### Job
Can you format the lines from the first one through the line with "coord(63,51)" as a JSON list of strings, one string per line, with blank lines omitted?

------ Dataset records

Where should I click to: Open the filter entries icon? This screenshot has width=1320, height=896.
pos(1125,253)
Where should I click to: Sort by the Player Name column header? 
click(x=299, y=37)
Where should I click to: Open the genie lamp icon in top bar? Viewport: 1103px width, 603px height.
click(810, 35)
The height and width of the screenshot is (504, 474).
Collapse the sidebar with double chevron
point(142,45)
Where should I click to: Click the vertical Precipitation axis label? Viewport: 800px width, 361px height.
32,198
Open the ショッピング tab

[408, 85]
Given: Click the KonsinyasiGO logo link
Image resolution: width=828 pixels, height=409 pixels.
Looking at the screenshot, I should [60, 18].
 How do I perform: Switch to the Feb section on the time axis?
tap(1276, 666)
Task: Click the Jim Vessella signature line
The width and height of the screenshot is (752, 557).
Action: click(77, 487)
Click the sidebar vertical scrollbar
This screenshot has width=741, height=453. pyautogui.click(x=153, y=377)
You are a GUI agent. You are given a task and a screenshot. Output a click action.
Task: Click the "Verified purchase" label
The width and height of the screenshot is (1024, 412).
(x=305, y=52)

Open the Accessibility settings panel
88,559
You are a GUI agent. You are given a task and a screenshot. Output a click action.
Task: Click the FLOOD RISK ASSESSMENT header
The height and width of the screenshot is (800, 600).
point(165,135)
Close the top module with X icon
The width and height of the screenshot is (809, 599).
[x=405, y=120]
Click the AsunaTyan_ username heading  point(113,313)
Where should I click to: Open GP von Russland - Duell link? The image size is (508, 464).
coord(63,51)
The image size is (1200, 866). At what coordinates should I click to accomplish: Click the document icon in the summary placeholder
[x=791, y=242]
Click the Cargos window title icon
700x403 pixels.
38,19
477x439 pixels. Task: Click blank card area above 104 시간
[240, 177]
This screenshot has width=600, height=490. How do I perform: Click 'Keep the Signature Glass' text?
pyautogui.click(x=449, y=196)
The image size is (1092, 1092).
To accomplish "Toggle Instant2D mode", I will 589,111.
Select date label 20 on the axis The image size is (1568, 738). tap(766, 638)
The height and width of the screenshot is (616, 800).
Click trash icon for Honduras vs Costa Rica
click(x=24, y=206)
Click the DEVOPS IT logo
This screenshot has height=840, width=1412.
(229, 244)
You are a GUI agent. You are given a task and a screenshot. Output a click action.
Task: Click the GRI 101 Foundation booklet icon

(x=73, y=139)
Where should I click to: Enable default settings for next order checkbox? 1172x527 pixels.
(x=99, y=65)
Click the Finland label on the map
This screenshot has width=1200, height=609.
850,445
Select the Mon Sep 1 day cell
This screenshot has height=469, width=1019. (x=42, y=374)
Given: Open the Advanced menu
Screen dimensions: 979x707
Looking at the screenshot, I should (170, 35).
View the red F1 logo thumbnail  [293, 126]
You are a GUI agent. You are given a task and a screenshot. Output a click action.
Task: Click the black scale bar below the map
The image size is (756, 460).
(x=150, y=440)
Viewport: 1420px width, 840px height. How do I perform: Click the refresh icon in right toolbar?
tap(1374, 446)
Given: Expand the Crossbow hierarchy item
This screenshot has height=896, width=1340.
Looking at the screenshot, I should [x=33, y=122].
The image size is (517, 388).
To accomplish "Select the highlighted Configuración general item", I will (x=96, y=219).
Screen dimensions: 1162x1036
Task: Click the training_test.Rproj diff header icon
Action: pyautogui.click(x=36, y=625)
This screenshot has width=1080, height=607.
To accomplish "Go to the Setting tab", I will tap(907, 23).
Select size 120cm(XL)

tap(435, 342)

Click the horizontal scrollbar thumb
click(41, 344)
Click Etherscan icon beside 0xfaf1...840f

------------

### Response to this task
[
  "Where should I click to: Open the filter entries icon? This screenshot has width=1320, height=896.",
  "pos(1125,253)",
  "Where should I click to: Sort by the Player Name column header? ",
  "click(x=299, y=37)",
  "Where should I click to: Open the genie lamp icon in top bar? Viewport: 1103px width, 603px height.",
  "click(810, 35)",
  "The height and width of the screenshot is (504, 474).",
  "Collapse the sidebar with double chevron",
  "point(142,45)",
  "Where should I click to: Click the vertical Precipitation axis label? Viewport: 800px width, 361px height.",
  "32,198",
  "Open the ショッピング tab",
  "[408, 85]",
  "Given: Click the KonsinyasiGO logo link",
  "Image resolution: width=828 pixels, height=409 pixels.",
  "Looking at the screenshot, I should [60, 18].",
  " How do I perform: Switch to the Feb section on the time axis?",
  "tap(1276, 666)",
  "Task: Click the Jim Vessella signature line",
  "The width and height of the screenshot is (752, 557).",
  "Action: click(77, 487)",
  "Click the sidebar vertical scrollbar",
  "This screenshot has width=741, height=453. pyautogui.click(x=153, y=377)",
  "You are a GUI agent. You are given a task and a screenshot. Output a click action.",
  "Task: Click the \"Verified purchase\" label",
  "The width and height of the screenshot is (1024, 412).",
  "(x=305, y=52)",
  "Open the Accessibility settings panel",
  "88,559",
  "You are a GUI agent. You are given a task and a screenshot. Output a click action.",
  "Task: Click the FLOOD RISK ASSESSMENT header",
  "The height and width of the screenshot is (800, 600).",
  "point(165,135)",
  "Close the top module with X icon",
  "The width and height of the screenshot is (809, 599).",
  "[x=405, y=120]",
  "Click the AsunaTyan_ username heading  point(113,313)",
  "Where should I click to: Open GP von Russland - Duell link? The image size is (508, 464).",
  "coord(63,51)"
]